Un trafiquant sur mer, par bonheur, s’enrichit.

Il triompha des vents pendant plus d’un voyage :

Gouffre, banc, ni rocher, n’exigea de péage

D’aucun de ses ballots ; le Sort l’en affranchit.

Sur tous ses compagnons Atropos et Neptune

Recueillirent leur droit, tandis que la Fortune

Prenait soin d’amener son marchand à bon port.

Facteurs, associés, chacun lui fut fidèle.

Il vendit son tabac, son sucre, sa canelle,

Ce qu’il voulut, sa porcelaine encore :

Le luxe et la folie enflèrent son trésor ;

Bref, il plut dans son escarcelle.

On ne parlait chez lui que par doubles ducats ;

Et mon homme d’avoir chiens, chevaux et carrosses :

Ses jours de jeûne étaient des noces.

Un sien ami, voyant ces somptueux repas,

Lui dit : « Et d’où vient donc un si bon ordinaire ?

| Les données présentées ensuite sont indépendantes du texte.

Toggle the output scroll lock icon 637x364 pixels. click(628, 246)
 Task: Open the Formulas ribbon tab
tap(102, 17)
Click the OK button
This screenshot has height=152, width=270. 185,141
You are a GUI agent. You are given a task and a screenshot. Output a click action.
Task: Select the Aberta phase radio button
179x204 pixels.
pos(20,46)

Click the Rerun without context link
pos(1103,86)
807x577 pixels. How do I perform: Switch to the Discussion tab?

– Et d’où me viendrait-il que de mon savoir-faire ?

Je n’en dois rien qu’à moi, qu’à mes soins, qu’au talent

De risquer à propos, et bien placer l’argent. »

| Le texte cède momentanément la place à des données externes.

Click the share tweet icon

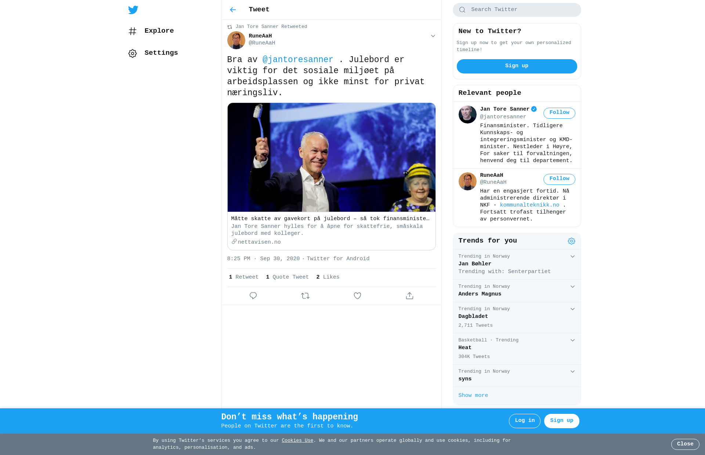click(409, 296)
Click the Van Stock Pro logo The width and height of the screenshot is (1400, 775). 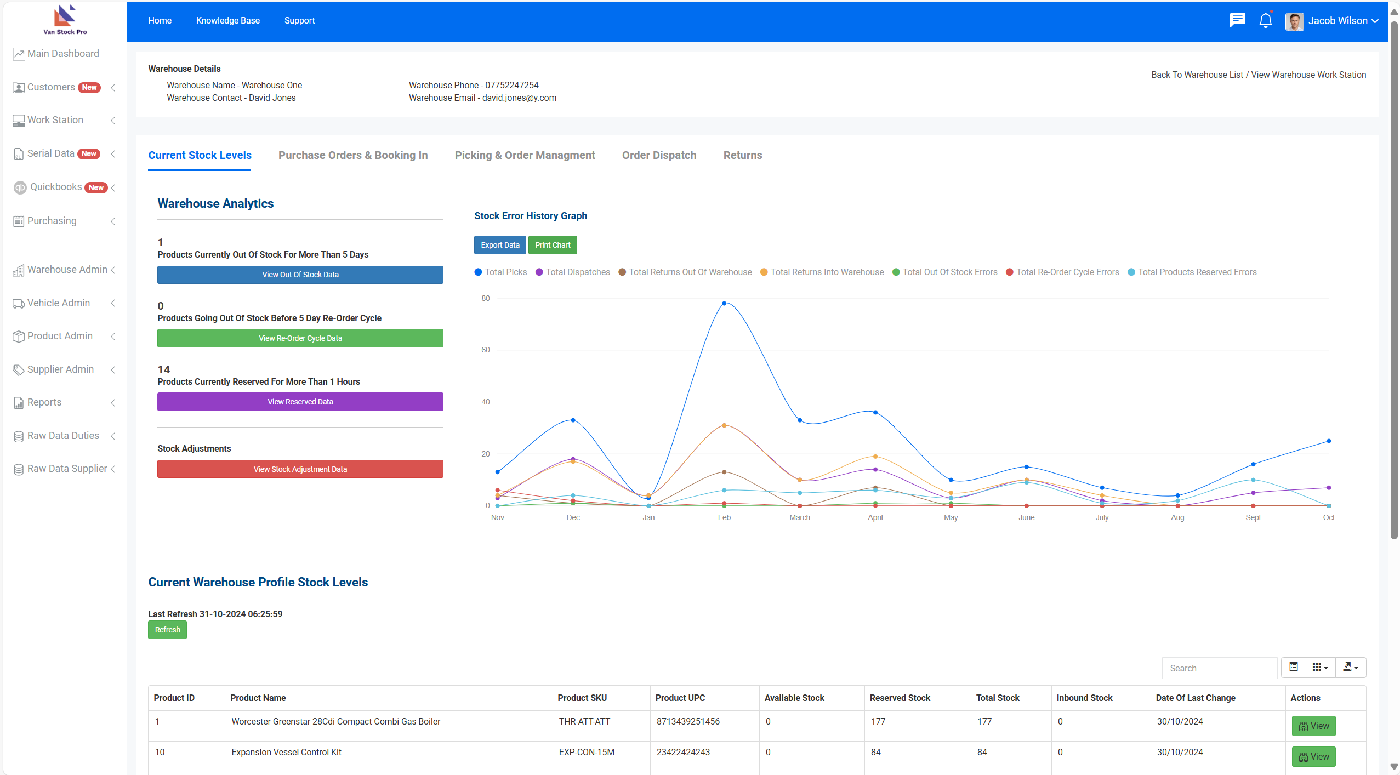coord(65,20)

Le profit lui semblant une fort douce chose,

Il risqua de nouveau le gain qu’il avait fait ;

Mais rien, pour cette fois, ne lui vint à souhait.

Son imprudence en fut la cause :

Un vaisseau mal frété périt au premier vent ;

Un autre, mal pourvu des armes nécessaires,

Fut enlevé par les corsaires ;

Un troisième au port arrivant,

Rien n’eut cours ni débit : le luxe et la folie

N’étaient plus tels qu’auparavant.

Enfin ses facteurs le trompant,

Et lui-même ayant fait grand fracas, chère lie,

Mis beaucoup en plaisirs, en bâtiments beaucoup,

Il devint pauvre tout d’un coup.

Son ami, le voyant en mauvais équipage,

Lui dit : « D’où vient cela ? – De la fortune, hélas !

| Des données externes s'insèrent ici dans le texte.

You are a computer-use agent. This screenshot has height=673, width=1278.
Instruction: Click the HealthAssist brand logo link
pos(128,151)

– Consolez-vous, dit l’autre ; et s’il ne lui plaît pas

Que vous soyez heureux, tout au moins soyez sage. »

Je ne sais s’il crut ce conseil ;

Mais je sais que chacun impute, en cas pareil,

Son bonheur à son industrie ;

Et, si de quelque échec notre faute est suivie,

Nous disons injures au Sort.

Chose n’est ici plus commune.

Le bien, nous le faisons ; le mal, c’est la Fortune :

On a toujours raison, le Destin toujours tort.